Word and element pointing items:
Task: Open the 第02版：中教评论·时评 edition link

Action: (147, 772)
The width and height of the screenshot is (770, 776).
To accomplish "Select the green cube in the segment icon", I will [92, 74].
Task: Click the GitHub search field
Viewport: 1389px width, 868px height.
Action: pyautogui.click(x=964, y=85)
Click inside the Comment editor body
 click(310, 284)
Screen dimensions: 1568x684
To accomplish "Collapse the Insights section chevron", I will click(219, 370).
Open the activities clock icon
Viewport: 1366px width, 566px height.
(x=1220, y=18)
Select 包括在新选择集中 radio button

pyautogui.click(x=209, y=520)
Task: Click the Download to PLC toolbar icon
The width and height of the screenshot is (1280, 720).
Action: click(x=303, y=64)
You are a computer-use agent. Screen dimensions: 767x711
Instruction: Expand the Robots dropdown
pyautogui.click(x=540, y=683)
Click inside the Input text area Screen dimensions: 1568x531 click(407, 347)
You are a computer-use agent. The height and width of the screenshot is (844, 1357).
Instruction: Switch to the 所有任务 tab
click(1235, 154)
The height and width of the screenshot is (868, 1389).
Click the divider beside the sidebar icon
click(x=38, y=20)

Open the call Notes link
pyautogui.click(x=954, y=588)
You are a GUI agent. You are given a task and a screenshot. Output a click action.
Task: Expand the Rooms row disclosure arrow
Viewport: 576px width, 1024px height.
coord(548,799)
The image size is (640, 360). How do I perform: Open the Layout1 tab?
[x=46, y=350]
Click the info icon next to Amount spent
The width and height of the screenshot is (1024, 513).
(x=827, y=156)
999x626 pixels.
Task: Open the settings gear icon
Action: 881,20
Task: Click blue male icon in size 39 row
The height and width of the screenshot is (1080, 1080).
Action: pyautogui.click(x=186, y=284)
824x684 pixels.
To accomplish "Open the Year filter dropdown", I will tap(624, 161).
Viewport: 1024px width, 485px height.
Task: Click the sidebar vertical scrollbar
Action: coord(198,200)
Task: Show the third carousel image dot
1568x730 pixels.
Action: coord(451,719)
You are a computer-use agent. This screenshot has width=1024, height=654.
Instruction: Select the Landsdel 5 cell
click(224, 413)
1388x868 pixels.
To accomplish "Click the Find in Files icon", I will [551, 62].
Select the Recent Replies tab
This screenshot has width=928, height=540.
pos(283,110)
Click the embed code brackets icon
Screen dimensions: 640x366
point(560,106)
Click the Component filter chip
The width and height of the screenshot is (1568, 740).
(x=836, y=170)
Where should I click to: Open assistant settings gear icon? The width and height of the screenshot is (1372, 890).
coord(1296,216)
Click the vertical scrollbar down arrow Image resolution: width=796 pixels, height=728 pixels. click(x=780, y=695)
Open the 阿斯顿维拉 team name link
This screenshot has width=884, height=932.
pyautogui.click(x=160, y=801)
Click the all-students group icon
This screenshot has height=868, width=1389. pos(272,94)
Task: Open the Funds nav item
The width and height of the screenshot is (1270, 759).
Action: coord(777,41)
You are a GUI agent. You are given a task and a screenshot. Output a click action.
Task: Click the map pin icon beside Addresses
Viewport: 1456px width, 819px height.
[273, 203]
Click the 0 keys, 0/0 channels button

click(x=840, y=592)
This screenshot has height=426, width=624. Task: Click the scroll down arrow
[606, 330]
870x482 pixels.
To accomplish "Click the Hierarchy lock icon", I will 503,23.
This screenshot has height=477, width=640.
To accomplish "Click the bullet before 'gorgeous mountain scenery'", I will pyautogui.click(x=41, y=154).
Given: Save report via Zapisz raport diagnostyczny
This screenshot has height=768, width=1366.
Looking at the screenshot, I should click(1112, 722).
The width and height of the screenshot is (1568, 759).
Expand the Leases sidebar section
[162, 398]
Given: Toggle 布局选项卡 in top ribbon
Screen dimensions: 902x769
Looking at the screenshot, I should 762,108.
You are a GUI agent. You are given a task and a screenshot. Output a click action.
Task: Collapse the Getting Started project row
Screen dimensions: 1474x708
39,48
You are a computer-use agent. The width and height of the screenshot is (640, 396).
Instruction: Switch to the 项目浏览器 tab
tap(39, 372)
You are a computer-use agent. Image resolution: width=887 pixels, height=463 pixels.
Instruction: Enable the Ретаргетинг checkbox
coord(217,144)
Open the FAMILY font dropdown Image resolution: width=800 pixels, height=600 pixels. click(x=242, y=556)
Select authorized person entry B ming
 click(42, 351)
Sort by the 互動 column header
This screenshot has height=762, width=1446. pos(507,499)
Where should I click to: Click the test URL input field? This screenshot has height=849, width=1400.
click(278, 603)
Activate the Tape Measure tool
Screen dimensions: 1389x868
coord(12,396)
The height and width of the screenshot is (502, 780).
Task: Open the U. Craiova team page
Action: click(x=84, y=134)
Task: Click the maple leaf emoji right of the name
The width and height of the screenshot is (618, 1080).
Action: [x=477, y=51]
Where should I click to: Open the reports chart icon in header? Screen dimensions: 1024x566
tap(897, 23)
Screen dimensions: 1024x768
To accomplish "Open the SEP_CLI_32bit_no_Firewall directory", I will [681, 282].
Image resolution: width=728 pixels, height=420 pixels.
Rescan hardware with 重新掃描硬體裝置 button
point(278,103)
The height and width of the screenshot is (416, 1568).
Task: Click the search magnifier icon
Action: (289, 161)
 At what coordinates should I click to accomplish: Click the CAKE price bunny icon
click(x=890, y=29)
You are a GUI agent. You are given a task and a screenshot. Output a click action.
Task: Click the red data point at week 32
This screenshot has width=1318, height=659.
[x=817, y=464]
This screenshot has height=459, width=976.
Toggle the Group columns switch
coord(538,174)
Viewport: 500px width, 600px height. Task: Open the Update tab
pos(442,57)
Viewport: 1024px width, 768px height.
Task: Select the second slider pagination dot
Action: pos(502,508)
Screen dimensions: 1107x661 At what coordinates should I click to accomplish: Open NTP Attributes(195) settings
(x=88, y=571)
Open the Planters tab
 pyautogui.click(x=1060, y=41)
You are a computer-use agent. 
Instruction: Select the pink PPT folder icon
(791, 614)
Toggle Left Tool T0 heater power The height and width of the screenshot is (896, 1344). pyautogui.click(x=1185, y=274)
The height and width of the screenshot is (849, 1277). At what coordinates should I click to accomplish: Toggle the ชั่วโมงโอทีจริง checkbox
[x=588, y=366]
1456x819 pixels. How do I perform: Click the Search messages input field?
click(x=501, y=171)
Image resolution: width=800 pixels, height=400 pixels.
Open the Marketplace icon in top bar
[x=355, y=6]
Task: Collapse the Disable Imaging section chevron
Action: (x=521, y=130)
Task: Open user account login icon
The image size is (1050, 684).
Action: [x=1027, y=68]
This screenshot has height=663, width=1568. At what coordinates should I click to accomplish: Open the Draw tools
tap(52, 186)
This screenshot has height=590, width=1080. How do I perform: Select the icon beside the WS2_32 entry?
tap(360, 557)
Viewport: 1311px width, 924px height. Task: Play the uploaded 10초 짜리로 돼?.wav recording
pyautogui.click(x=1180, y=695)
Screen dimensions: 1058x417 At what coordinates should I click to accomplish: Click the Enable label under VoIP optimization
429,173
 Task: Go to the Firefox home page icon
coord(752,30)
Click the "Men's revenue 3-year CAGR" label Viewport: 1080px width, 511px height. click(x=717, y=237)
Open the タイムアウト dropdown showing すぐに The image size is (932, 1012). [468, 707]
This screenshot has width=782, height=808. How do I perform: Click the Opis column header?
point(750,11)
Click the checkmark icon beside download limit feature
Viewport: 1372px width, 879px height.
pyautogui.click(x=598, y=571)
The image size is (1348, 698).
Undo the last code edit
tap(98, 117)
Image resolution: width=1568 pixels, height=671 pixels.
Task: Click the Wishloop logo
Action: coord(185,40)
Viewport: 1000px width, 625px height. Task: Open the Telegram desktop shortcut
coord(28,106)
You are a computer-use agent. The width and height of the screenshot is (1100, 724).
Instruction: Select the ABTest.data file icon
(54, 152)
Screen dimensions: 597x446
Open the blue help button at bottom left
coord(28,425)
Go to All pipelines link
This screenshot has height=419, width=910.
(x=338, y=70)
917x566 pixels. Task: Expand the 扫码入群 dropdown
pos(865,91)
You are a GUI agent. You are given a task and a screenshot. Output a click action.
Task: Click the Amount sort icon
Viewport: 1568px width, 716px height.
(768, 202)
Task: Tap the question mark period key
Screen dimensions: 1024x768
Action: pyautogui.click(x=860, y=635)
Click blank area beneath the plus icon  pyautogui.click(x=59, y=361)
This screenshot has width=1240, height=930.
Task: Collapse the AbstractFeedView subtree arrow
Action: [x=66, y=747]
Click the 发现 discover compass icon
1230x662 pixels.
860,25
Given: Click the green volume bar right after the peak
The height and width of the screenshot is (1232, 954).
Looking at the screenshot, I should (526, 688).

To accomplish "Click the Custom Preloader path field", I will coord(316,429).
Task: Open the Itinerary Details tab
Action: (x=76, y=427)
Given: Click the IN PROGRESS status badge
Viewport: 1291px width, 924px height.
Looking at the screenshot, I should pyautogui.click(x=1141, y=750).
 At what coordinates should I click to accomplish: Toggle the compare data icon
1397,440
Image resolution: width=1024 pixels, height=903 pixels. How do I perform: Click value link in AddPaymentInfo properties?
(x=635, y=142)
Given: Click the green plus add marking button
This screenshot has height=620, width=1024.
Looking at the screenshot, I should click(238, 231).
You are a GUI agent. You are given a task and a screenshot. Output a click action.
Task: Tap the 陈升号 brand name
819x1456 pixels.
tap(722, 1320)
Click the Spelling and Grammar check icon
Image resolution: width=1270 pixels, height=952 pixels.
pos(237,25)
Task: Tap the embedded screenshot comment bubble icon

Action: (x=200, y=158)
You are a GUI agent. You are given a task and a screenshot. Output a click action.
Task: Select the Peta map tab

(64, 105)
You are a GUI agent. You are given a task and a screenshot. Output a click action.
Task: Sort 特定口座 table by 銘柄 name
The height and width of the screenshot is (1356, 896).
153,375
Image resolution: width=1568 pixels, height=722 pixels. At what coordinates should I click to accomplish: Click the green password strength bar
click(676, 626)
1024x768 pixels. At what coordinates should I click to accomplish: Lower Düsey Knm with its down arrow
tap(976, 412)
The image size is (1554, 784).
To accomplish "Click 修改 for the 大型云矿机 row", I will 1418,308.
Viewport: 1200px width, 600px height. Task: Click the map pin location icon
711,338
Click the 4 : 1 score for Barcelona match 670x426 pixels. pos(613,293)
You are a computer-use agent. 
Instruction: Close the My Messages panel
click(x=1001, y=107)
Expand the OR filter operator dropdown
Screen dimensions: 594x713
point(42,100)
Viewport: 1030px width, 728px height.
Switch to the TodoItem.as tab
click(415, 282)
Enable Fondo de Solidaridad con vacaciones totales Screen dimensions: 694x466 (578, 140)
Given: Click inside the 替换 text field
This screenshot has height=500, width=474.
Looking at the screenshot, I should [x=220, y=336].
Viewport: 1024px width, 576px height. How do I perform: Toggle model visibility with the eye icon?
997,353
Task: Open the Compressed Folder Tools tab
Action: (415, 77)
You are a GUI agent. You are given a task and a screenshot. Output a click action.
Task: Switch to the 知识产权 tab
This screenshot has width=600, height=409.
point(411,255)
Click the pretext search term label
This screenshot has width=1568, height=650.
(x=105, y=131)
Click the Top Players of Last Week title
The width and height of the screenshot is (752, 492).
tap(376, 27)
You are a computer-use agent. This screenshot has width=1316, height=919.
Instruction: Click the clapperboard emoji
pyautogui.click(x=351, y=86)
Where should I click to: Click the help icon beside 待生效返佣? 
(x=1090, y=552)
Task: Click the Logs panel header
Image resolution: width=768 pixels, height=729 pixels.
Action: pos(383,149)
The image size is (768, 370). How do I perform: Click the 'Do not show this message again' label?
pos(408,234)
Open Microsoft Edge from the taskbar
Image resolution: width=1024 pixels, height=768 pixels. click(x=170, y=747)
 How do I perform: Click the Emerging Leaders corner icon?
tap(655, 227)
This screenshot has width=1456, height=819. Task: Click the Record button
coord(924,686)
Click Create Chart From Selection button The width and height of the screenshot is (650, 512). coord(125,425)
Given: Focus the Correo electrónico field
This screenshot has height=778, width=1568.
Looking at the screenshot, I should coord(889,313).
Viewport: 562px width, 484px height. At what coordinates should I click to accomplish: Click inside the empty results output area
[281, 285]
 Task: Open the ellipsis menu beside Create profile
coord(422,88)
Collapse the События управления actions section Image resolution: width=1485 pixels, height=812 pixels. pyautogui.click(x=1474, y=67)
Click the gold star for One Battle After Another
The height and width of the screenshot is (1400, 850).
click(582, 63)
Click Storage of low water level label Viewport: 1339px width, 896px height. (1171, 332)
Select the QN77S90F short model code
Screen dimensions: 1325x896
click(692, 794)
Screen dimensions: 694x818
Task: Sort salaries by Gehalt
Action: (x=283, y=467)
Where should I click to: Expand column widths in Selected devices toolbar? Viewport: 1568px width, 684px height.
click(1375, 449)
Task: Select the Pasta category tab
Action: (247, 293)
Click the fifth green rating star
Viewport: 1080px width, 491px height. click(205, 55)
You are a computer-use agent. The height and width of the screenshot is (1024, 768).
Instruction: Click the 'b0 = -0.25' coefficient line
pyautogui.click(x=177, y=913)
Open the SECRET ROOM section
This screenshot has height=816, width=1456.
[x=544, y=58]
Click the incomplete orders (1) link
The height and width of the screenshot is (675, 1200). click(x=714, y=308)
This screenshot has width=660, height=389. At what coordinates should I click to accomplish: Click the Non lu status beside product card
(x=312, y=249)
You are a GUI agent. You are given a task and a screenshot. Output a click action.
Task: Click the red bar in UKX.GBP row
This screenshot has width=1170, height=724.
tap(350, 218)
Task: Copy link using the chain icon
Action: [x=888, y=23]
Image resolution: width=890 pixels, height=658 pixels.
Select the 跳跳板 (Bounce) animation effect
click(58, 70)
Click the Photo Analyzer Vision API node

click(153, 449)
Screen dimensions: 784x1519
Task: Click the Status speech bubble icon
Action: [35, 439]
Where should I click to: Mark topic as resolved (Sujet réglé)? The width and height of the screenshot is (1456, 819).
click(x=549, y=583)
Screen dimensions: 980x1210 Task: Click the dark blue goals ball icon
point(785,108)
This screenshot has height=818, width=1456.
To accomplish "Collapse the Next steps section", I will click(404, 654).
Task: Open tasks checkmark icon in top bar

Request:
Output the lines from the one containing "Viewport: 562px width, 484px" through the one containing "Action: (x=283, y=467)", both included, exactly as they appear.

Exercise output:
Viewport: 562px width, 484px height. At what coordinates should I click to accomplish: Click inside the empty results output area
[281, 285]
 Task: Open the ellipsis menu beside Create profile
coord(422,88)
Collapse the События управления actions section Image resolution: width=1485 pixels, height=812 pixels. pyautogui.click(x=1474, y=67)
Click the gold star for One Battle After Another
The height and width of the screenshot is (1400, 850).
click(582, 63)
Click Storage of low water level label Viewport: 1339px width, 896px height. (1171, 332)
Select the QN77S90F short model code
Screen dimensions: 1325x896
click(692, 794)
Screen dimensions: 694x818
Task: Sort salaries by Gehalt
Action: (x=283, y=467)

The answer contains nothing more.